Minnesotans got a hard lesson in hypocrisy when local baseball and philanthropic hero, Kirby Puckett, was forced by a sudden onset of glaucoma to retire from baseball. Within a few years, everyone learned that Kirby was an awful human being, abusive and cruel to his wife and exploitative of any number of mistresses. He was a huge hypocrite because, to paraphrase Frank Deford, he knew what a prick he was while he was accepting all those standing ovations (given for more than just his baseball prowess). But, as awful as he made life for the people around him, was it necessarily bad that Minnesota people thought he was a world class husband, father, citizen and baseball player? I don't think so.
I don't think a little hypocrisy is a necessarily a bad thing, or makes a bad person. Someone who displays hypocrisy might be doing so to protect the feelings or ego of someone else. That's usually pretty noble. Never being hypocritical also requires someone to never change their mind, never learn from their mistakes. What one person might call flip-flopping, another might call being older and wiser.
All that is to say, I'm pretty relativistic when it comes to rhetoric not matching behavior.
The Bush Administration, though, has been so moralistic, so unwilling to value relativity, in matters of sex and sexuality, and so willing to benefit politically from homophobia, that I smirk a little whenever some new sexual indiscretion shows up on the periphery of the administration.
There was Ted Haggard, so influential an evangelical that he consulted Bush advisers. It turned out that he also regularly consulted crystal meth dealers and male prostitutes.

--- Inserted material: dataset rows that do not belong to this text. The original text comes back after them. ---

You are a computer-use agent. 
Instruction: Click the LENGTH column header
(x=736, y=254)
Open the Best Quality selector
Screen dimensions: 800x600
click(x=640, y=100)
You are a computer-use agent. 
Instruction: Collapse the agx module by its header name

There was also the issue involving White House correspondent Jeff Gannon, who, was chief, and seemingly only, correspondent for the Talon News agency. Talon was virtually unheard of and had no physical office space but it was owned by a Republican political action committee. Gannon, it turns out, had previously worked as a gay prostitute. (I have more respect for sex industry workers than for partisan political operatives who get themselves planted in White House press briefings.)

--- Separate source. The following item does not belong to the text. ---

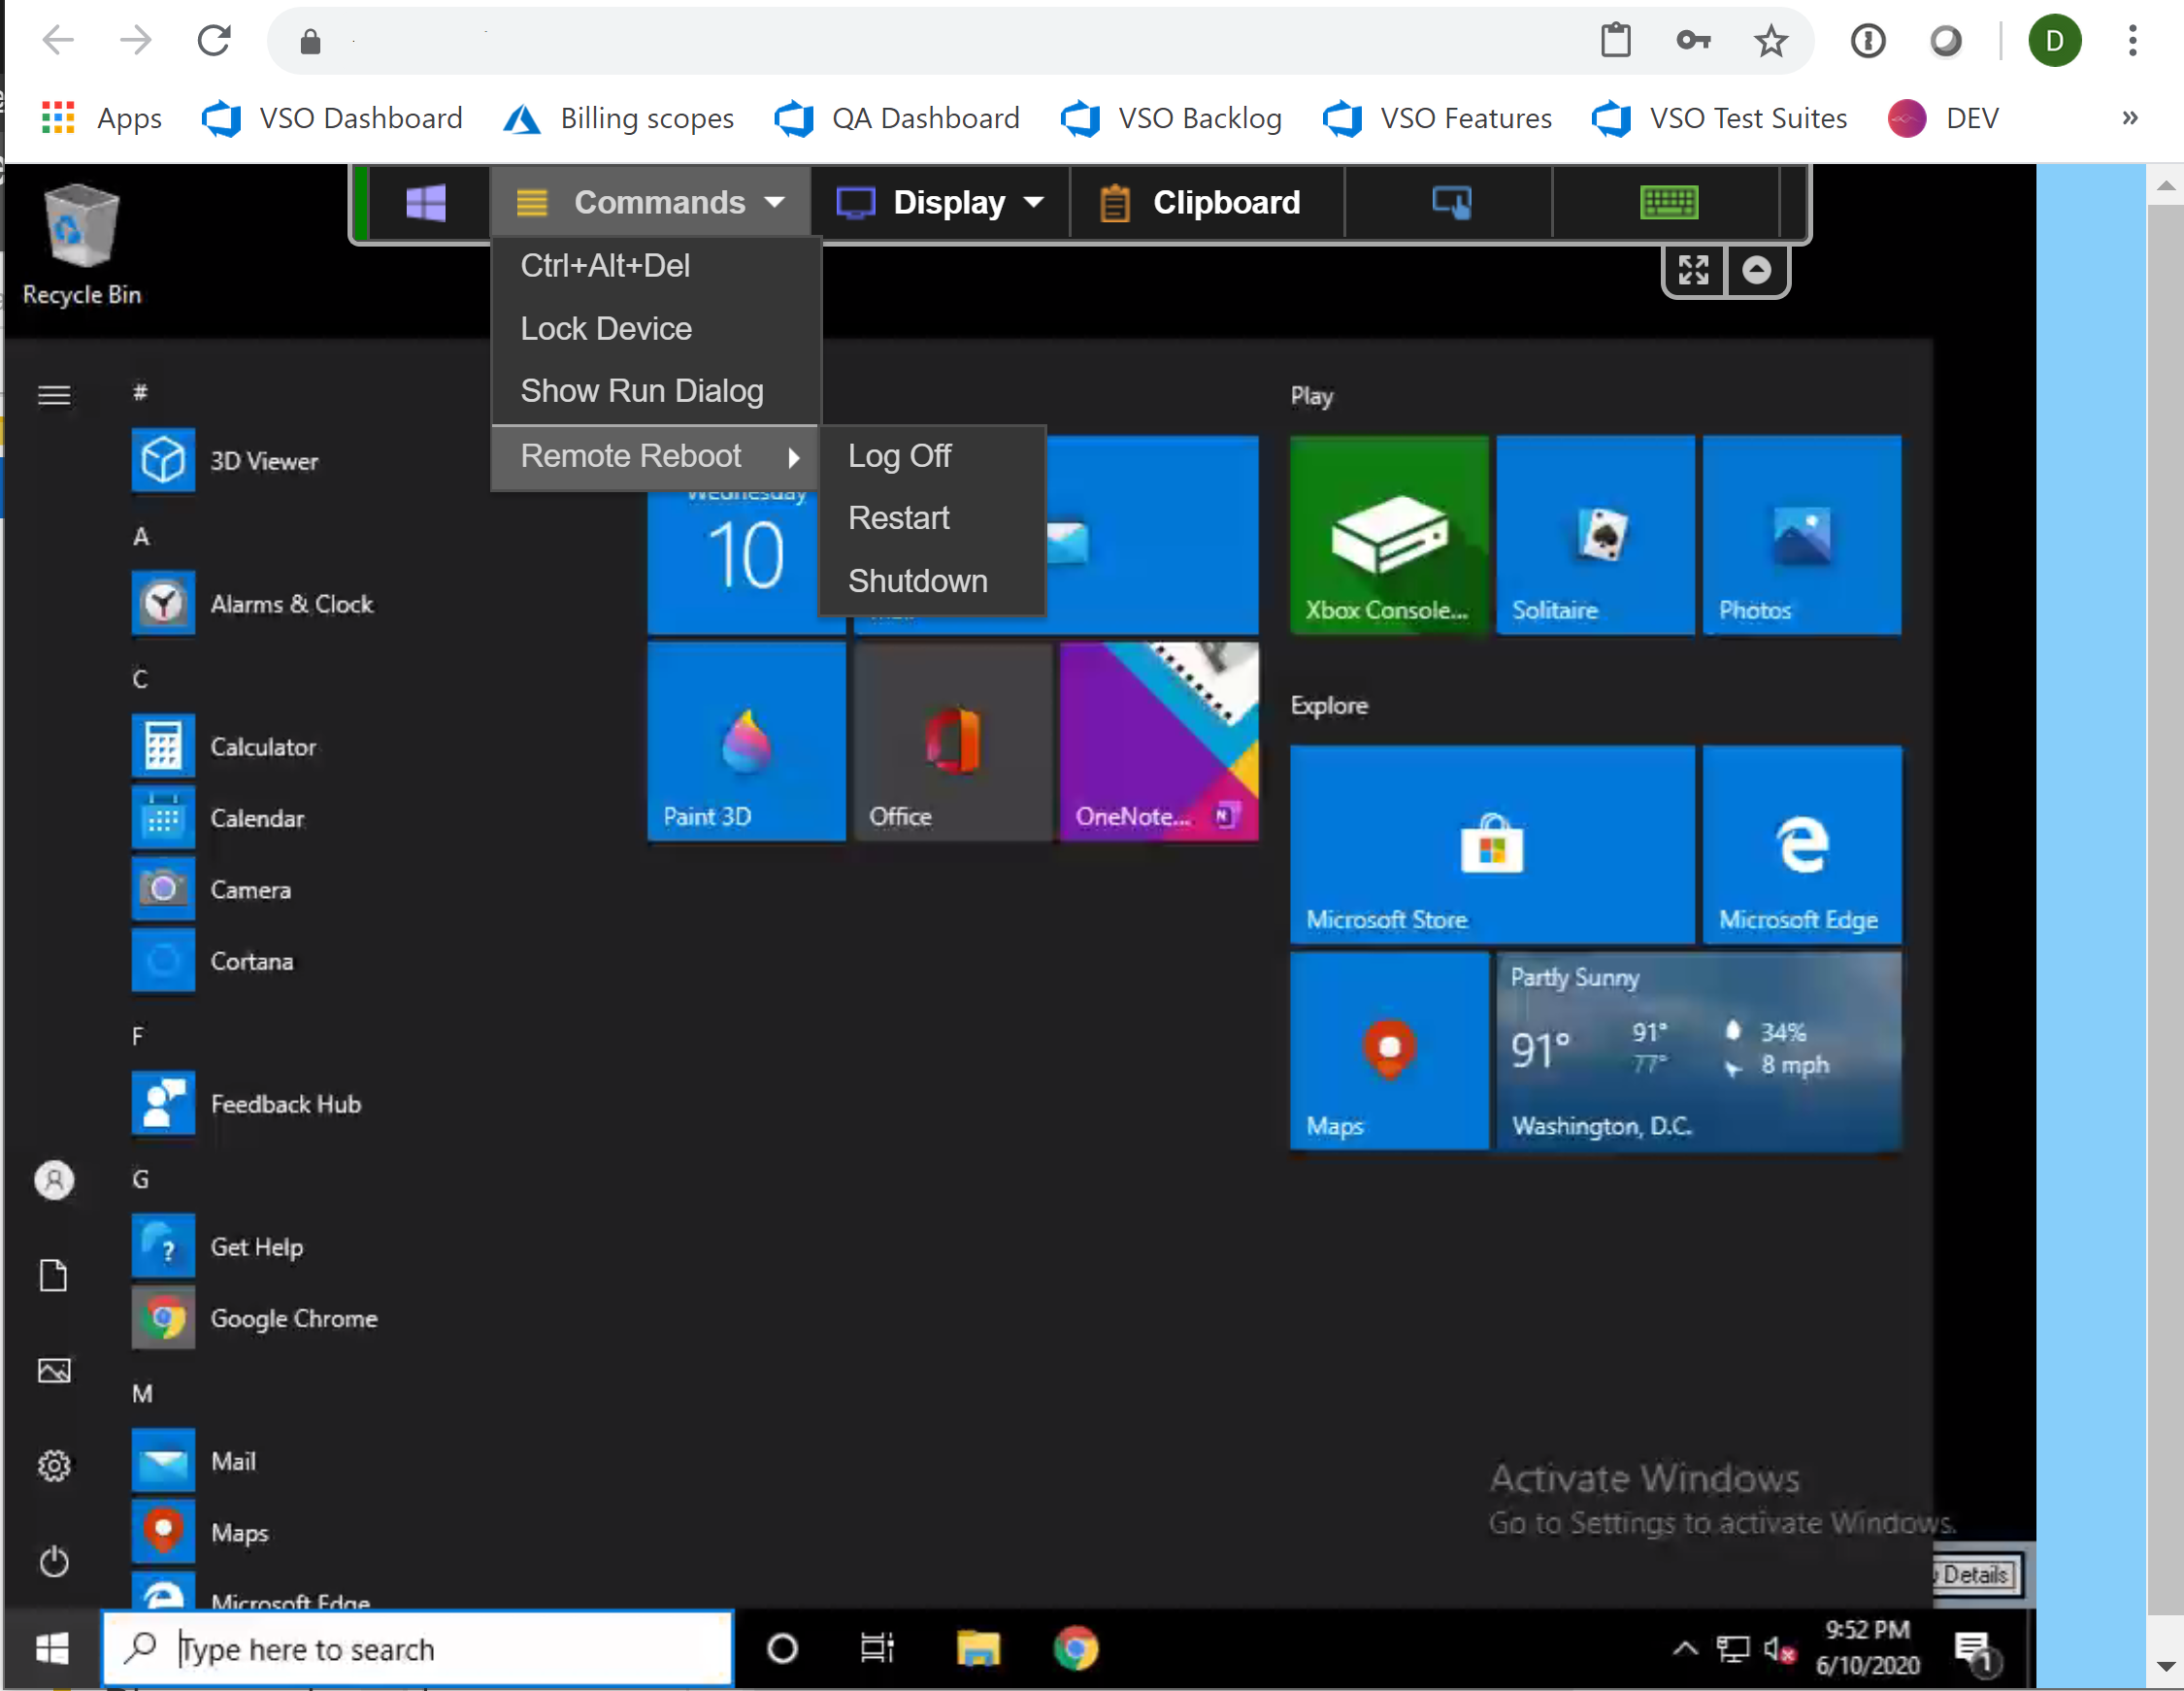Open the Display dropdown menu
This screenshot has width=2184, height=1691.
tap(940, 202)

But, as of Friday, the sexual hypocrisy of the Bush administration reaches into the State Department. Deputy Secretary of State Randall Tobias resigned after it was confirmed that he had been a client of a Washington, D.C. based escort service. One of Tobias's responsibilities had been to advocate for attaching abstinence-only sex education to foreign aid packages. Not only that, he supported a proviso that required American aid recipients denounce prostitution.
In his defense, he frames his opposition to prostitution (for other people) in public health terms (that it helps spread HIV) not moralistic ones. He also claims he only saw the D.C. escorts for massages, though I don't know if anyone has asked if they included happy endings.